Cel:
Umieść w liście JSON odcinek rekordów od wiersza zawierającego „Go to Knowledgebase menu item” do wiersza zawierającego „Looking at the screenshot, I should pos(140,11).” włącznie, po jednym napisie na każdy wiersz. Puste wiersze pomiń.

•••••

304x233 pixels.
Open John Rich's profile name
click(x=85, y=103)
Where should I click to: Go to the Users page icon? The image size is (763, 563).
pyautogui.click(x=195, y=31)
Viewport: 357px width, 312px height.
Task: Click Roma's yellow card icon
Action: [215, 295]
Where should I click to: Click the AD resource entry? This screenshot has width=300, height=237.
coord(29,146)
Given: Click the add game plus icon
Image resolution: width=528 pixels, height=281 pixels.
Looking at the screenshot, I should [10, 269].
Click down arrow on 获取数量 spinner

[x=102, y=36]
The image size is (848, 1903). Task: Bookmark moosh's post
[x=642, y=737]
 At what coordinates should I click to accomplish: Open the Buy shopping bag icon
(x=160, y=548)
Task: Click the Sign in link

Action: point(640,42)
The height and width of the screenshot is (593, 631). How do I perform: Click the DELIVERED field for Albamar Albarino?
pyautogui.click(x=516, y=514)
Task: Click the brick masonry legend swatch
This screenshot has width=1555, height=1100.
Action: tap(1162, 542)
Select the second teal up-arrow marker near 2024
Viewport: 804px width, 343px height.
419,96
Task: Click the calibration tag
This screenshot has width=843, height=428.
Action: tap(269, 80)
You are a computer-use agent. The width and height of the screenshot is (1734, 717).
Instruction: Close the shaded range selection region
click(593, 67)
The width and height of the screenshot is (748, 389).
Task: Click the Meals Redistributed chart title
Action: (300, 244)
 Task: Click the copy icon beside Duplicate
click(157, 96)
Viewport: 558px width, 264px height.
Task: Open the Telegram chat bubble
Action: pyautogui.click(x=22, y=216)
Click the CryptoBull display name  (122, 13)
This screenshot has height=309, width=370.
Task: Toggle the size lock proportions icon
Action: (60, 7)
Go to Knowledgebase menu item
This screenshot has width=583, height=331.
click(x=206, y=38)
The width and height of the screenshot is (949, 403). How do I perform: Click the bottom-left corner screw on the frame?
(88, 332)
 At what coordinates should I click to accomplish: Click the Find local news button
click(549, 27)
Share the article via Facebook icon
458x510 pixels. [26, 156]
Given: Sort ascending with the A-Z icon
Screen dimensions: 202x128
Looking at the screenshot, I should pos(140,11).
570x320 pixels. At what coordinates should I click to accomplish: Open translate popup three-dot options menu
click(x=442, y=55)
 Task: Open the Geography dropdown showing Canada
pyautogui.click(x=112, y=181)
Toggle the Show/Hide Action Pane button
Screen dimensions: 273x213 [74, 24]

•••••

Gotowe ćwiczenie:
[
  "Go to Knowledgebase menu item",
  "This screenshot has width=583, height=331.",
  "click(x=206, y=38)",
  "The width and height of the screenshot is (949, 403). How do I perform: Click the bottom-left corner screw on the frame?",
  "(88, 332)",
  " At what coordinates should I click to accomplish: Click the Find local news button",
  "click(549, 27)",
  "Share the article via Facebook icon",
  "458x510 pixels. [26, 156]",
  "Given: Sort ascending with the A-Z icon",
  "Screen dimensions: 202x128",
  "Looking at the screenshot, I should pos(140,11)."
]